In this regular feature we take a look at common clauses found in Energy Insurance that are often not well understood and try to look at what their intentions are, and what they cover or exclude.
In this article we look at 72-hour clauses/occurrence definitions. We have provided a general overview from our experience and encourage you to read the terms and conditions of your particular policy.
Insurance policies typically require there to be an ‘Occurrence’ to trigger a loss under the policy. The policy limit and the policy deductible or retention will also normally be referenced as ‘per Occurrence’ or ‘each Occurrence’ (although in some policies it can be aggregated over the policy period).
In the event that a covered event may result in a number of individual losses it is important that the policy is clear and unambiguous as to how the limit, deductible or retention applies to those individual losses. Therefore policies will usually contain a definition of the word ‘Occurrence’ and that definition will normally include, within the definition itself or as a separate clause, a ’72-hour’ provision.

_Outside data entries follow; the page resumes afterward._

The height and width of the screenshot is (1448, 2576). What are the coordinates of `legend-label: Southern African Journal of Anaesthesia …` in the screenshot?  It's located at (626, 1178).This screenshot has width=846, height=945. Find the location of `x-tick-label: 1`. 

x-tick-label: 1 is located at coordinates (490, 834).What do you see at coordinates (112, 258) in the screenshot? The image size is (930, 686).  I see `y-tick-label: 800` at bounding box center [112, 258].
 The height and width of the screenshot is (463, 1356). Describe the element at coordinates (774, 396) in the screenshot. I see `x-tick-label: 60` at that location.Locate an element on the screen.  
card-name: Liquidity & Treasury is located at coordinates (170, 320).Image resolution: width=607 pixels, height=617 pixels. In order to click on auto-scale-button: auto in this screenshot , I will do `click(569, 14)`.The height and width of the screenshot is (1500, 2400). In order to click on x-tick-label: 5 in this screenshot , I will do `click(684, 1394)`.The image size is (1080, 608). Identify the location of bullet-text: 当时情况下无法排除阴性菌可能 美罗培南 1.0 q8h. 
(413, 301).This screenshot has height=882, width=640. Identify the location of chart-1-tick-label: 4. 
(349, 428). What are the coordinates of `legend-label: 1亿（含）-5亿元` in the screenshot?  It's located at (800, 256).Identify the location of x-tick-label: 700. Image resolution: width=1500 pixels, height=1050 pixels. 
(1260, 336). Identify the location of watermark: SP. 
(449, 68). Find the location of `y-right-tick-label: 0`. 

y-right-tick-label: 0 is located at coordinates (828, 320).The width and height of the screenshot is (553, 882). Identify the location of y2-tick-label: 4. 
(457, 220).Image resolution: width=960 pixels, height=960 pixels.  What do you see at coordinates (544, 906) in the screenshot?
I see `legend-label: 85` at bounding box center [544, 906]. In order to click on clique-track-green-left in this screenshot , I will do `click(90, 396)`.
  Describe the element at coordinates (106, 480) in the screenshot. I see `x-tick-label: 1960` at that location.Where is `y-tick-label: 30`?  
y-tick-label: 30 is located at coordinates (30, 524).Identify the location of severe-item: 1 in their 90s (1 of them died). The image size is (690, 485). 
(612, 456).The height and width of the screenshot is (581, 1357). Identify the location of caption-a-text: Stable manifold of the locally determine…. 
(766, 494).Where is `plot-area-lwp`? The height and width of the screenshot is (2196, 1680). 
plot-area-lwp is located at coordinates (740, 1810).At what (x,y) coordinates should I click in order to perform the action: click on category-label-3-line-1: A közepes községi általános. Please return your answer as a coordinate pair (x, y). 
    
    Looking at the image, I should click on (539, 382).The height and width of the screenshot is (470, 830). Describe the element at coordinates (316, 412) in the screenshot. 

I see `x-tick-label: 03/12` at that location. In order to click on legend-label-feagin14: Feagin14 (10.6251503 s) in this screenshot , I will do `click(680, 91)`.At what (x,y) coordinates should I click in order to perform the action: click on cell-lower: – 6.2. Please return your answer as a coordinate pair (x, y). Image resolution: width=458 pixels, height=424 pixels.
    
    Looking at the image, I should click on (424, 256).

A typical Occurrence definition will state that “the term ‘Occurrence,’ wherever used, shall mean one loss, accident, disaster or casualty or series of losses, accidents, disasters or casualties arising out of one event.”
However where weather related events (such as windstorms) occur over a period of time causing several losses, it is often not possible to determine whether damage caused was from one event or from multiple events. Therefore a 72 hour clause will allow the aggregating of all losses within a 72-hour period commencing during the policy period that arise from “windstorm, all tornadoes, cyclones, hurricanes, similar storms and systems of winds of a violent and destructive nature, arising out of the same atmospheric disturbance” to be treated as one event.
Similarly, an earthquake or volcanic eruption can result in several separate earthquakes or eruptions where it may not be clear whether damage was caused by one of the quakes or eruption, or by two or more quakes or eruptions. Again, there will usually be a 72 hour clause that aggregates all losses arising from more than one earthquake, shock or volcanic eruption within a 72-hour period commencing during the policy period to be treated as one event.
Whilst the 72-hour provision is normally limited to Windstorms and Earthquake/ Volcanic eruptions, some policy wordings will also include the perils of Hail, Strikes, Riots & Civil Commotions; Flood or Storm Surge.